Timeline: 6–8 weeks. The data exists in Moonlitic's clinician and marketplace engines. The work is re-profiling to NDH IG specifications and adding attestation/verification metadata.

NDH Directory Sync & Subscription

What's Built:

Bulk data export capabilities in data aggregation engine; real-time event patterns (consent event sourcing, marketplace notifications).

What's Missing:

FHIR Subscription for directory change notifications; NDH-specific bulk export operation for national→local sync; scheduled exchange protocol.

Timeline: 4–6 weeks. Event-driven patterns exist across Moonlitic. The work is implementing NDH-specific subscription topics and bulk export profiles for directory data.

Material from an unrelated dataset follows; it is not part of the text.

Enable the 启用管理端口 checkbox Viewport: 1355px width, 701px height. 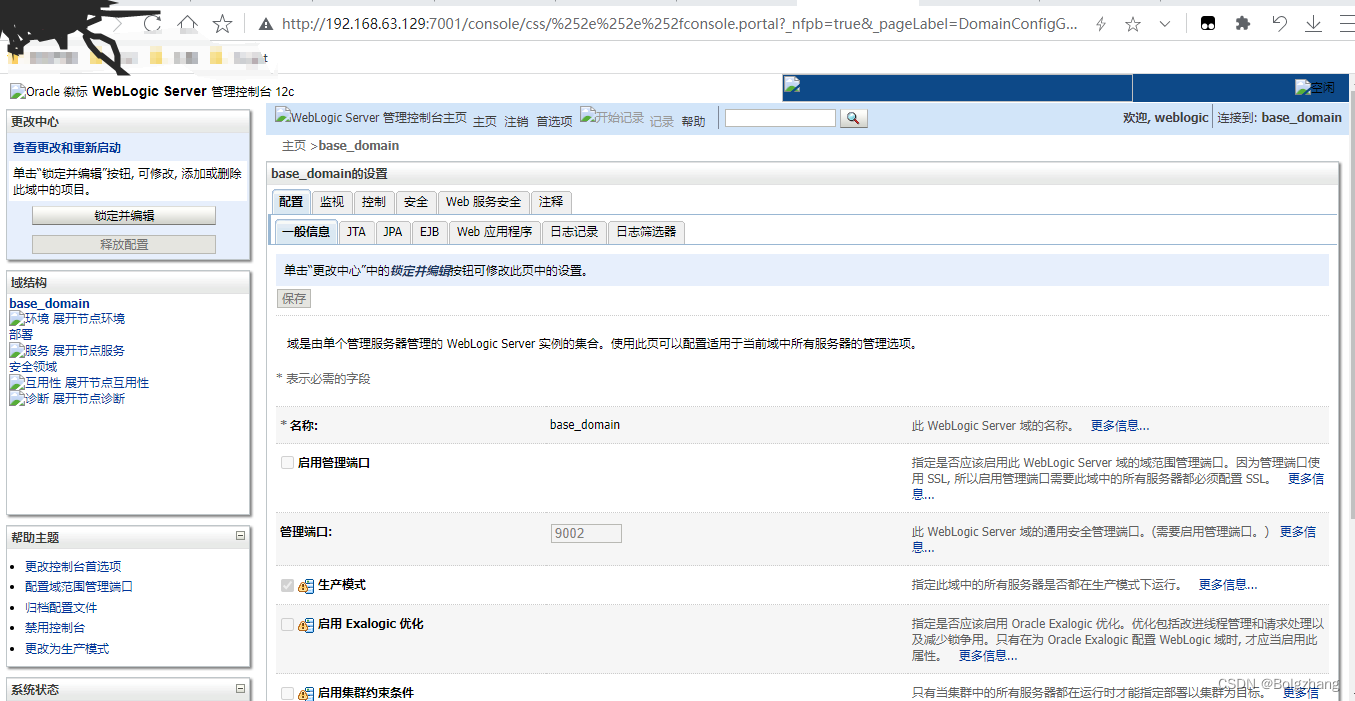pos(287,462)
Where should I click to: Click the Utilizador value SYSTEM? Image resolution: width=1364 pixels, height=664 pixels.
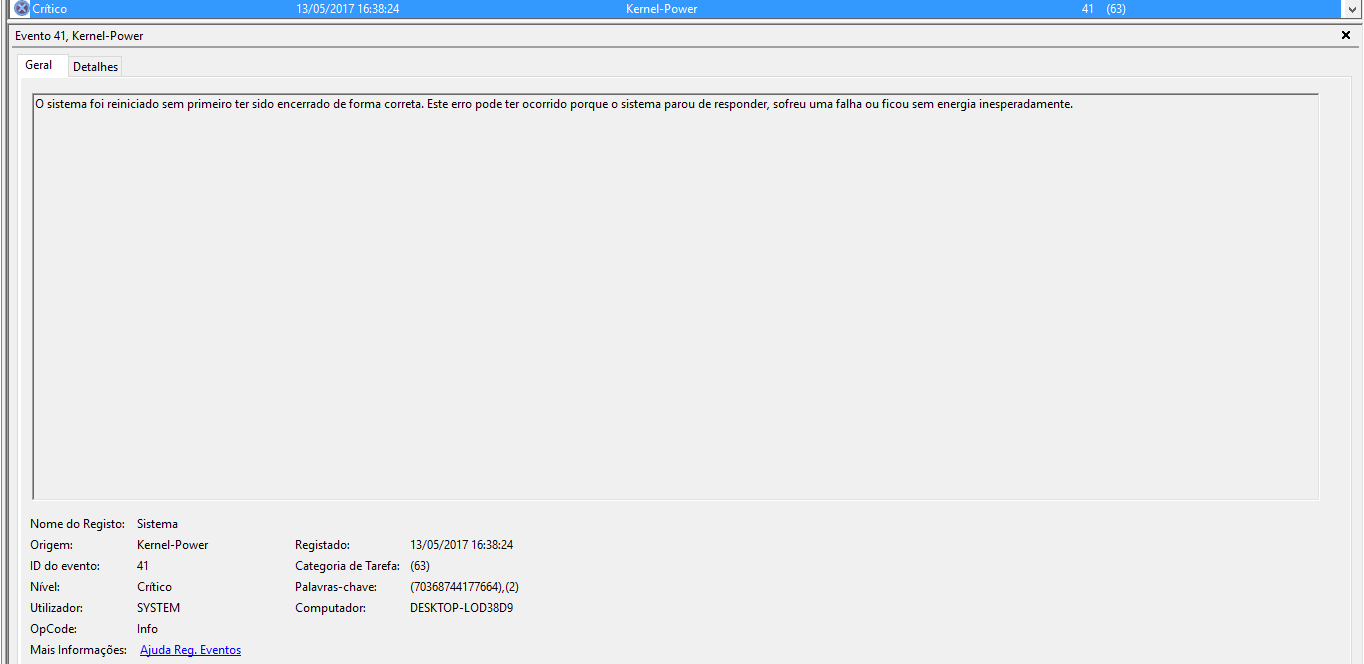click(x=158, y=608)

Total Effort to Achieve Full FAST Coverage

5 PARTIAL items + 3 PLANNED items = 8 work packages

All run in parallel across 3 tracks:

Security Track (UDAP + JWT + Tiered OAuth): ~8 weeks   |   Identity Track (AAL2 + $match): ~8 weeks   |   Directory Track (NDH profiles + sync): ~8 weeks

~8 weeks of parallel engineering to move from 12 BUILT → 20 BUILT

All 8 items run in parallel. Consent pillar (3/3 BUILT) and Testing/Conformance (3/3 BUILT) require no additional work. FAST Consent IG publication (early 2026) validates Moonlitic's existing consent architecture.

5

Strategic Position

Why Moonlitic Is Ahead

  • Consent Is the Hard Part — and It's Done: FAST's Consent pillar is the newest and least implemented across the industry (still in ballot). Moonlitic has a production-grade consent engine with sub-5ms lookup, 9 categories, event-sourced lifecycle, and 30-second revocation. Most platforms haven't started.
  • Provenance Exceeds FAST Baseline: FAST doesn't have a dedicated provenance IG yet — it relies on FHIR Provenance resources and audit guidance. Moonlitic's 5-layer provenance chain (ACL ledger + hash-chained audit + event sourcing + HIPAA middleware + anonymization manifests) exceeds any current FAST specification.
  • Security Gaps Are Surface-Level: The 3 PARTIAL items in Security (UDAP registration, JWT binding, Tiered OAuth) are protocol-level extensions on top of existing OAuth 2.0 + AES-256 + FIPS 140-2 infrastructure. The cryptographic foundation is in place.
  • Identity Converges with ATTEST: FAST Identity alignment (AAL2/IDIAL1.8, $match) and ATTEST R1 (Identity Continuity) share the same integration path — Datavant's identity layer + Clear verification. One effort retires both requirements.
  • Directory Is the Easiest Lift: NDH conformance is a profiling exercise. Moonlitic already manages provider and organization directories — the work is re-packaging existing data in NDH FHIR profiles and adding attestation metadata.

FAST + ATTEST Convergence

  • FAST Security directly supports ATTEST's GPA (Guardrailed Portable Authorization) — both require machine-verifiable authorization constraints enforced at export gates
  • FAST Identity maps to ATTEST R1 (Identity Continuity) — cross-organizational credential binding without centralized registry
  • FAST Consent validates ATTEST's Authorization Verification primitive — Moonlitic's consent engine is the implementation proof point
  • FAST Directory enables ATTEST's Interoperability Validation — endpoint discovery and capability signaling are prerequisites for cross-network exchange
  • Every FAST investment doubles as ATTEST gate-readiness. No wasted effort.